The dark field microscopy images are prone to degradation, distortion, and inaccuracies. A specimen that is not thin enough or its density differs across the slide may appear to have artifacts throughout the image. The preparation and quality of the slides can grossly affect the contrast and accuracy of a dark field image. One need to take special care that the slide, stage, nose, and light source are free from small particles such as dust, as these will appear as a part of the image. We have to use oil or water on the condenser and/or slide, it is almost impossible to avoid all air bubbles. These liquid bubbles will cause images degradation, flare, and distortion and even decrease the contrast and details of the specimen.
It uses a magnification of range ×1500. On October 8, 2014, the Nobel Prize in Chemistry was awarded to Eric Betzig, William Moerner, and Stefan Hell for “the development of super-resolved fluorescence microscopy,” which brings “optical microscopy into the nanodimension. It was British scientist Sir George G. Stokes first described fluorescence in 1852.
In fluorescence microscopy, the sample you want to study is itself the light source. The technique is used to study specimens, which can be made to fluoresce.
The fluorescence microscope is based on the phenomenon that certain material emits energy detectable as visible light when irradiated with the light of a specific wavelength. A fluorescence microscope uses a much higher intensity light source which excites a fluorescent species in a sample of interest. This fluorescent species in turn emits a lower energy light of a longer wavelength that produces the magnified image instead of the original light source.,,
Applications: These microscopes are often used for:
Imaging structural components of small specimens such as cells
Conducting viability studies on cell populations (are they alive or dead?)
Imaging the genetic material within a cell (DNA and RNA)
Viewing specific cells within a larger population with techniques such as FISH.
Confocal microscopy is a specialized form of standard fluorescence microscopy (also called widefield fluorescence microscopy) that uses particular optical components to generate high-resolution images of material stained with fluorescent probes. It is rapidly gaining acceptance as an important technology because of its capability to produce images free of out-of-focus information. It provides a significant improvement in lateral resolution and the capacity for direct, noninvasive serial optical sectioning of intact, and thick living specimens.

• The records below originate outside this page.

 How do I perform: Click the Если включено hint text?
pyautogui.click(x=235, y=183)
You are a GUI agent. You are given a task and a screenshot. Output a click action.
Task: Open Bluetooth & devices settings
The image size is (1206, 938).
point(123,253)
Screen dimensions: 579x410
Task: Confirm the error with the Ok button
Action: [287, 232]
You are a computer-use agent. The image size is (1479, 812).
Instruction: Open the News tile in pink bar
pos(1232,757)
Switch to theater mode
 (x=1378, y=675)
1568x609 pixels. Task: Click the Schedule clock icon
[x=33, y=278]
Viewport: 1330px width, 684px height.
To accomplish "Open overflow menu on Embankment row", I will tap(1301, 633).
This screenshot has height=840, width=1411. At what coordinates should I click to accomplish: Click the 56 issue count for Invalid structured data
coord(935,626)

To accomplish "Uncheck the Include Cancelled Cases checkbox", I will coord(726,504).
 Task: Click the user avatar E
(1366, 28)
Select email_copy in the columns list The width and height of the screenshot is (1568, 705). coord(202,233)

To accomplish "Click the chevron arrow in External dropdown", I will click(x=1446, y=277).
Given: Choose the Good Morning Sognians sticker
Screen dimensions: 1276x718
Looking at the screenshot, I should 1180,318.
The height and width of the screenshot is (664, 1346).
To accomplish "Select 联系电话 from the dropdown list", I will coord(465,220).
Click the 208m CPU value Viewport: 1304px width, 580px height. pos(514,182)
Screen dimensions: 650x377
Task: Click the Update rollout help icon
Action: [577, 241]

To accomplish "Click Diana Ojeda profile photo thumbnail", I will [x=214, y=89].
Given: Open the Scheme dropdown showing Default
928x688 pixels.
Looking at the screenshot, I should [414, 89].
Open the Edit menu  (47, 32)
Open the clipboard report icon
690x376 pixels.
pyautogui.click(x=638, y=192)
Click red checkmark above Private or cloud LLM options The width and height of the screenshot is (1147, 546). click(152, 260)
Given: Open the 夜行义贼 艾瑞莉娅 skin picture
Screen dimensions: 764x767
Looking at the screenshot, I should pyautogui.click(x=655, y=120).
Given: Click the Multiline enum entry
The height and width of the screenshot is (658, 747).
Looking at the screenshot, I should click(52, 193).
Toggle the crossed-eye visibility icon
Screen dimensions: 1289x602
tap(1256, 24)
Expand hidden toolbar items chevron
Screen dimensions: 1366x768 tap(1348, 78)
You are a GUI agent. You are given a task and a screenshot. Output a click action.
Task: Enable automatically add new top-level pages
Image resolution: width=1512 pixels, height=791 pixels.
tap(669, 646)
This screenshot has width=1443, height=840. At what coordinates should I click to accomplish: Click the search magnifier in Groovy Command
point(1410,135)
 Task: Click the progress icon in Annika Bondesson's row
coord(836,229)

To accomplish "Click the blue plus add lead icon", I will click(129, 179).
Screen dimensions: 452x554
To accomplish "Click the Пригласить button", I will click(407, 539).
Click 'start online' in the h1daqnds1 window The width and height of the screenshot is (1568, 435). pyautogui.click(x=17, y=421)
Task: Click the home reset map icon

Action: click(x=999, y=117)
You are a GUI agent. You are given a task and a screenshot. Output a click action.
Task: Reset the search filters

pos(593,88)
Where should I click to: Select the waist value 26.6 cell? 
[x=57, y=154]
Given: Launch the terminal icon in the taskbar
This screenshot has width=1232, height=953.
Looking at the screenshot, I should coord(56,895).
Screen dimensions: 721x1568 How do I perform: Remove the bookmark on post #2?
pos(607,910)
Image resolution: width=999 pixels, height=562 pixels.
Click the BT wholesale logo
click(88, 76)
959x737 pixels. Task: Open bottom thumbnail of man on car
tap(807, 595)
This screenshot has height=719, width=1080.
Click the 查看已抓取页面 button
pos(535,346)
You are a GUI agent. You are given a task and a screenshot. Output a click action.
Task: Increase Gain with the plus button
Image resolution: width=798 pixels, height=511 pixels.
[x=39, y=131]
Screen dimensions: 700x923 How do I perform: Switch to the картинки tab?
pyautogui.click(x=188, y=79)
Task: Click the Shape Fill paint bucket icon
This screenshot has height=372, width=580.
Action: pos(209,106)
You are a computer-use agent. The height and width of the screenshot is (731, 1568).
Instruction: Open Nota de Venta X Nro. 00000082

Confocal microscopy offers several advantages over conventional optical microscopy, including shallow depth of field, elimination of out-of-focus glare, and the ability to collect serial optical sections from thick specimens.
In the biomedical sciences, a major application of confocal microscopy involves imaging either fixed or living cells and tissues that have usually been labeled with one or more fluorescent probes.,,,
A wide variety of studies in neuroanatomy and neurophysiology, as well as morphological studies of a wide spectrum of cells and tissues. Other applications include resonance energy transfer, stem cell research, photobleaching studies, lifetime imaging, multiphoton microscopy, total internal reflection, DNA hybridization, membrane and ion probes, bioluminescent proteins, and epitope tagging.
Many of these powerful techniques are described in these reviews. CLSM is widely used in numerous biological sciences disciplines, from cell biology and genetics to microbiology and developmental biology.
An electron microscope is a type of microscope that uses electrons to illuminate a specimen and create an enlarged image. It can magnify specimens up to 2 million times, while the best light microscopes are limited to magnifications of 2000 times. The greater resolution and magnification of the electron microscope is due to the wavelength of an electron, its de Broglie wavelength, being much smaller than that of a light photon, electromagnetic radiation.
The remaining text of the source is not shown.